How to Prepare for a Medical Inspection
Don’t let your next health check take you by surprise. Be prepared for the visit of a Health Inspector.
Canada’s Public Health Inspectors (PHIs), also known as Environmental Health Officers or Health Inspectors, are responsible for inspecting restaurants and other food service establishments.
To ensure that your health is maintained, ‘food safety inspections’ are performed.
- Respect for food safety regulations, bylaws municipal and federal
- In the facility, safe food handling practices are observed
- Safe for human consumption is food that has been prepared or sold in this facility
What are the responsibilities of Health Inspectors?

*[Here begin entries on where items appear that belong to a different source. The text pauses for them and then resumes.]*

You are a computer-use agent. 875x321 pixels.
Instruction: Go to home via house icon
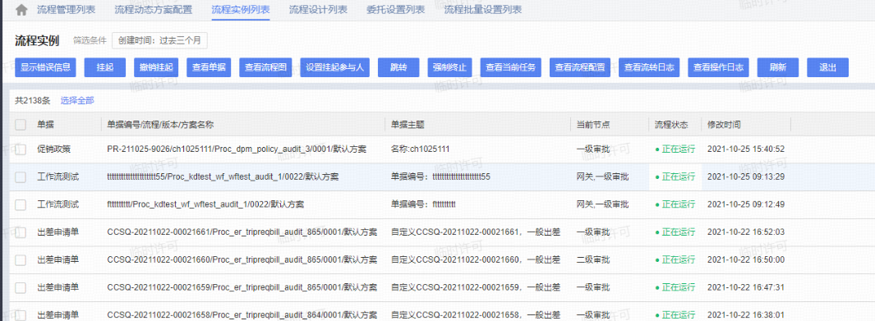pyautogui.click(x=21, y=10)
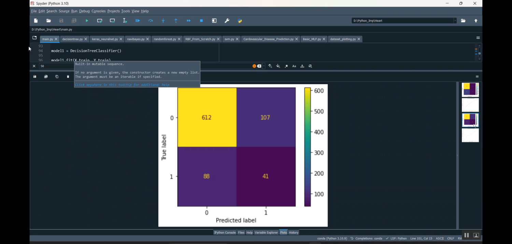The width and height of the screenshot is (512, 244).
Task: Stop debugging with the blue square icon
Action: point(201,21)
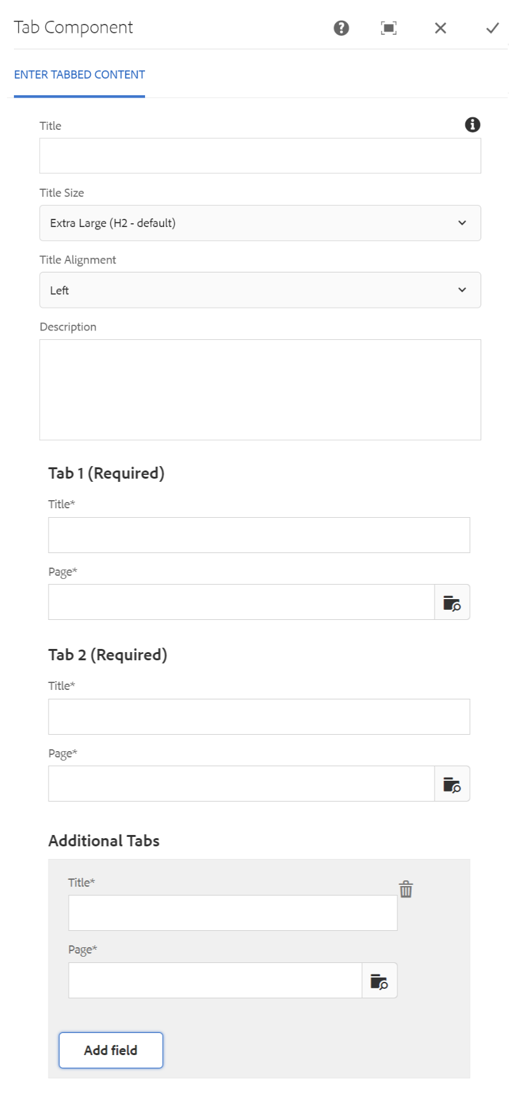Click the Page field for Tab 2

(240, 783)
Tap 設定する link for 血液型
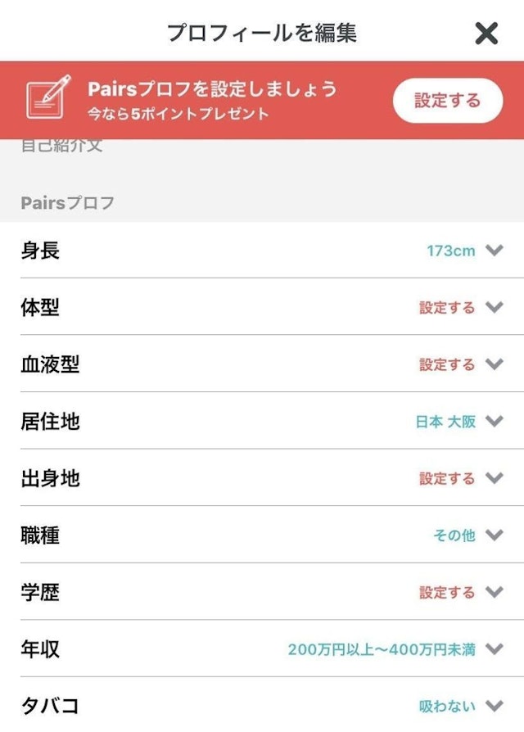Viewport: 524px width, 732px height. tap(447, 364)
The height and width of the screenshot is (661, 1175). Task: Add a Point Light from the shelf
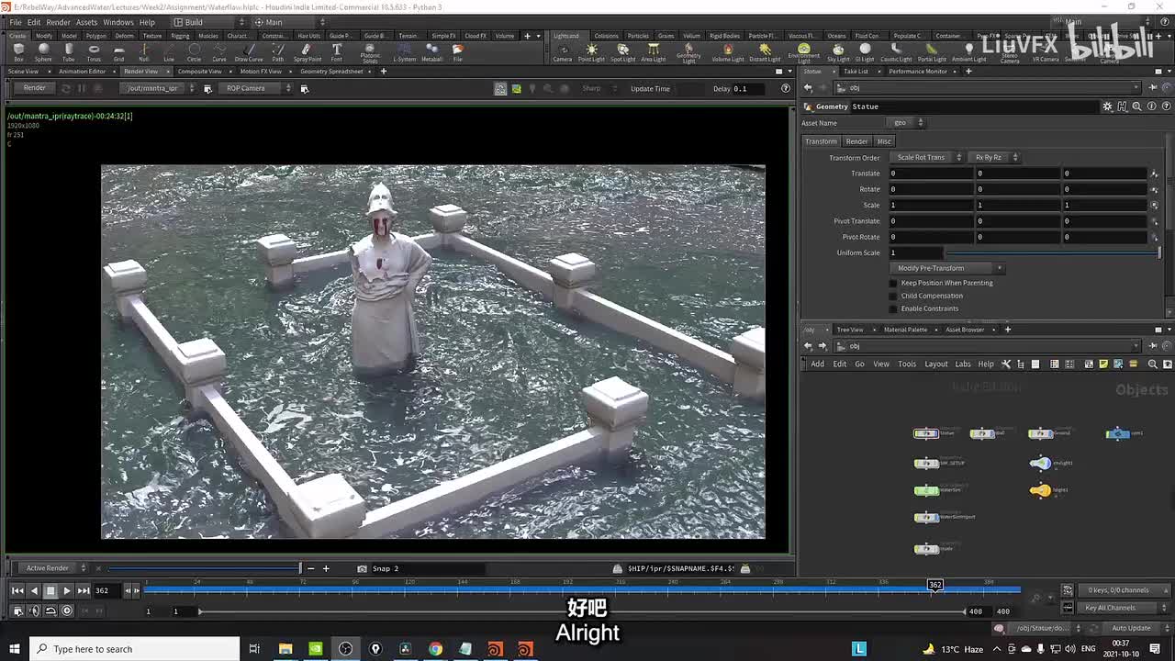(591, 51)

Any place or premises that have food handling activities or contain food products, equipment, or documentation can be inspected by a Public Health Inspector (PHI) at any time. Unannounced or scheduled inspections can be conducted on-site.

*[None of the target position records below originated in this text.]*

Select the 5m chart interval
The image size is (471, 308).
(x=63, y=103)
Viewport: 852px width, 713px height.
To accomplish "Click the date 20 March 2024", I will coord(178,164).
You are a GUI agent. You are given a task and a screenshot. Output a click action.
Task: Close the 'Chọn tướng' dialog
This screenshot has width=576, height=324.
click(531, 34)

An Inspector must be granted access to all areas of the site under inspection. This is required by law. Anyone who works in the facility can’t knowingly or intentionally make misleading or false statements to an inspector while they are performing their duties.
The Inspector can:
- Investigate food ingredients, products and dishes
- Take out any food storage container or receptacle and inspect it.

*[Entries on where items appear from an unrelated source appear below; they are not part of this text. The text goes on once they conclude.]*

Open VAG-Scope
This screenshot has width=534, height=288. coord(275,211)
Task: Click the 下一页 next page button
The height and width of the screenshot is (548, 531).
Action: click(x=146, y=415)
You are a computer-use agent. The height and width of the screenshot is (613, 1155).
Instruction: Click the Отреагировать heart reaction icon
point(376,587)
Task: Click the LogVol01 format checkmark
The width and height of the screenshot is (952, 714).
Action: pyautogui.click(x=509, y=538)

- To further analyze products, ingredients, or dishes, you can take samples
- For food safety training records or documentation, please contact us
- Take a look at and make copies of any documents, records, Food Handler Certificates, or other records.
Ask questions to any worker on the premises
What are the main goals of Health Inspectors?
There are many things that Health Inspectors will be looking at, but these are the most important:
1) Highly-hazardous foods (also called high-risk food) must be kept at the correct temperatures (e.g. The Temperature Danger Zone is not applicable to cooked poultry.
2) Food is protected from contamination (e.g. 2) Food is stored in tight-fitting containers.
3) Food contact surfaces can easily be cleaned and sanitized (e.g. equipment is in good order, suitable for its intended purpose, and made of material that is easy to clean and sanitize.
All employees are expected to practice good personal hygiene. Food Handlers wear clean and appropriate clothing to work, and they wash their hands whenever they have been contaminated.
5) Efficiency cleaning and sanitation are being used (e.g. Kitchen equipment, utensils, and dishware must be cleaned after each use.
6) Presence of a Certified Foodhandler (e.g. There is at most one Food Handler (or supervisor) on-site who has successfully completed a national food handling course.
How to prepare yourself for a health check
Your inspection will be much easier if your staff is trained in food safety and has established safe food handling practices. You can prepare for any inspection by being ready at all times. Be sure to follow the following steps to remain inspection-ready:
- Understanding the law and how it applies to you business (knowing your legal obligations).
- Make sure all food handling employees have the right food safety skills.
- Your Food Handlers and Managers should have a food safety certificate.
- Food safety hazards can be avoided by monitoring food storage, preparation, and cooking processes.
- Random self-inspection to find out where you are falling short.
- Check the results of inspections recently to make sure that no violations were found.
Canada’s food safety regulations make it mandatory for all employees to have completed a formal course on food handling. The percentage required varies according to the business location. Find out about the requirements for food safety training in your region or province by visiting our Laws and Requirements webpage and selecting your location.
What to do during a Health Inspection
Staff should be trained in how to notify the manager when an inspector arrives at the company. The manager may inquire if the inspection is routine or if it was caused by a complaint from a customer.
Managers can call their local health authorities to verify credentials of Inspectors.
Although you may not and should not refuse an inspection, you are welcome to accompany the Inspector on their tour of the facility. You can ask them questions and clarify any doubts about the inspection results.